Polonia Warszawa wygrywa na wagę przetrwania, Resovia spada z Fortuna 1 Ligi
Zagłębie Sosnowiec i Podbeskidzie Bielsko-Biała były pewne spadku jeszcze przed ostatnią kolejką sezonu, a ostatnie miejsce spadkowe zajmowała rzeszowska Resovia. Jej zwycięstwo nad Wisłą Płock mogłoby dać ratunek, gdyby ulokowana o jedno oczko wyżej Polonia Warszawa jednocześnie punkty straciła.
Polonia wygrywa w Rzeszowie
Sytuacja stała się interesująca geopolitycznie, ponieważ Czarne Koszule ostatni mecz grały ze Stalą Rzeszów – derbowym rywalem Resovii. Kibice Żurawi pewnie chcieliby przypieczętować spadek Sovii, ale głośno było o presji ze strony władz miasta, by Stal zagrała dla sąsiadki. Wystawiony na niedzielne spotkanie eksperymentalny skład wskazywał jednak, że przy Hetmańskiej ciśnienia na zwycięstwo nie będzie.
Zwolennicy tej tezy dostali argument już po pięciu minutach, gdy Polonia uzyskała prowadzenie. Po prostopadłym podaniu strzelał Szymon Kobusiński. 18-letni Jakub Raciniewski w bramce zatrzymał uderzenie, ale przy dobitce Krzysztofa Kotona mógł tylko patrzeć, jak piłka wpada do bramki.
Jednobramkowa przewaga okazała się bardzo krucha – w 29. minucie niekryty Szymon Kądziołka otrzymał piłkę przed polem karnym, zdążył przymierzyć i precyzyjnym uderzeniem pod dalszy słupek pokonał Mateusza Kuchtę. Przewaga rzeszowian rosła z czasem, ale do przerwy wynik się nie zmienił.
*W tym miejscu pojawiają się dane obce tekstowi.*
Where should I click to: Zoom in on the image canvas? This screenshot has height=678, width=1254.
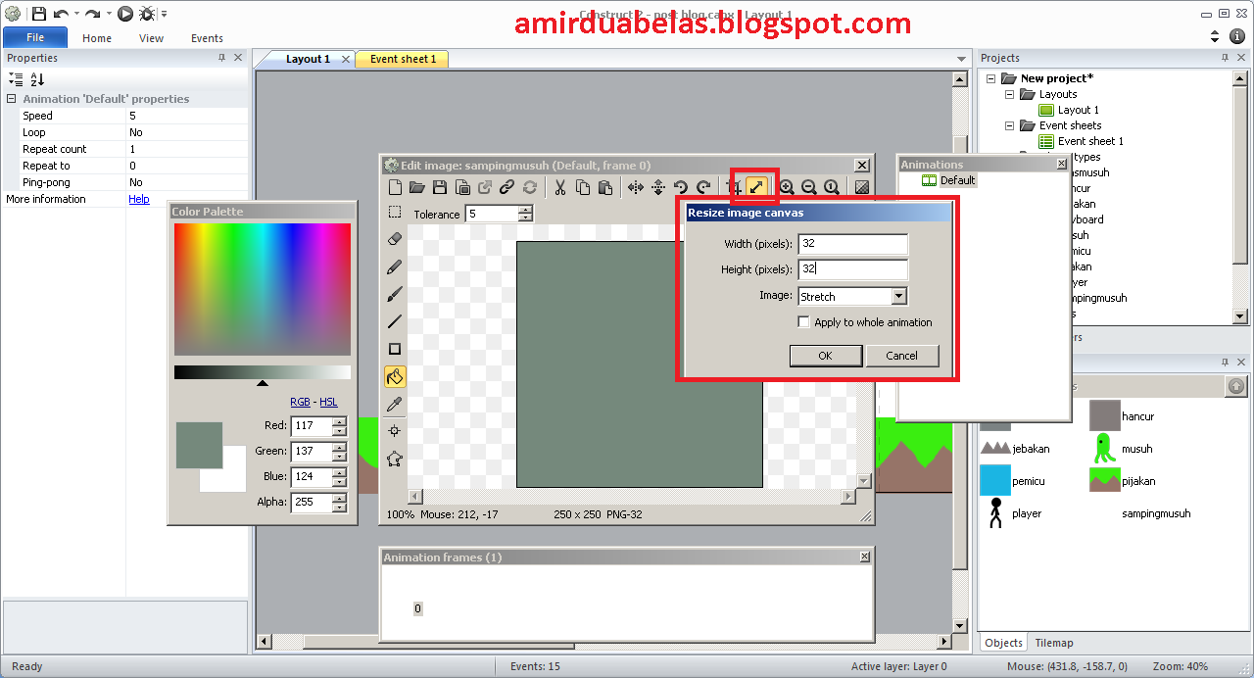click(787, 187)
Atmosfera po przerwie stała się nie tyle spokojna, co senna. Fani Stali w milczeniu obserwowali zupełnie przeciętne widowisko, ale eksplozję radości dała… bramka Polonii Warszawa. Niby Stal przegrywała, ale dla Resovii oznaczało to spadek. Stało się to na 20 minut przed końcem, gdy nieco szczęśliwie piłkę do szarżującego Biedrzyckiego dograł Kluska, a 21-latek świetnie wykorzystał zły balans ciała golkipera Stali i wsadził piłkę przy bliskim słupku.
Zwycięstwo Resovii na nic...
Ostatnie zwycięstwo Reski w lidze miało miejsce już pięć tygodni wstecz, ale i Wisła Płock ostatnio nie rozpieszczała swoich kibiców. Z niewielkimi szansami na miejsce w barażach, Nafciarze nie wyglądali na przesadnie zdeterminowanych w niedzielnym meczu. Choć utrzymywali znaczącą przewagę w grze piłką, to ofensywnie nie szło. Resovia za to zaczęła szczęśliwie, wychodząc na prowadzenie po 10 minutach. Po rzucie wolnym piłkę w polu karnym głową za linię skierował Marcin Urynowicz.
Do przerwy kibice Wisły Płock musieli być wyjątkowo sfrustrowani, ponieważ oglądali aż dwie nieuznane bramki swojej drużyny. Pierwsza, z 8. minuty, wywołała jeszcze tylko rozczarowanie, ale gdy w 39. minucie VAR potwierdził anulowanie strzału Westermarka, gwizdy były już bardzo głośne. Przerwa pomogła ostudzić emocje.
Wiśle nie udało się zdobyć gola pomimo dwukrotnego pokonania Branislava Pindrocha, ale do trzech razy sztuka! Kluczowe okazało się wejście po przerwie Fabiana Hiszpańskiego, który na kwadrans przed końcem spotkania wypracował sytuację i ostatni kontakt Westermarka dał remis!
Nieoczekiwanie, koszmarny błąd defensywy Wisły oddał gola Resovii w doliczonym czasie. Sovia wygrała 2:1, ale to nie wystarczyło – Polonia zrobiła swoje i drugi z rzeszowskich klubów spada do 2 Ligi.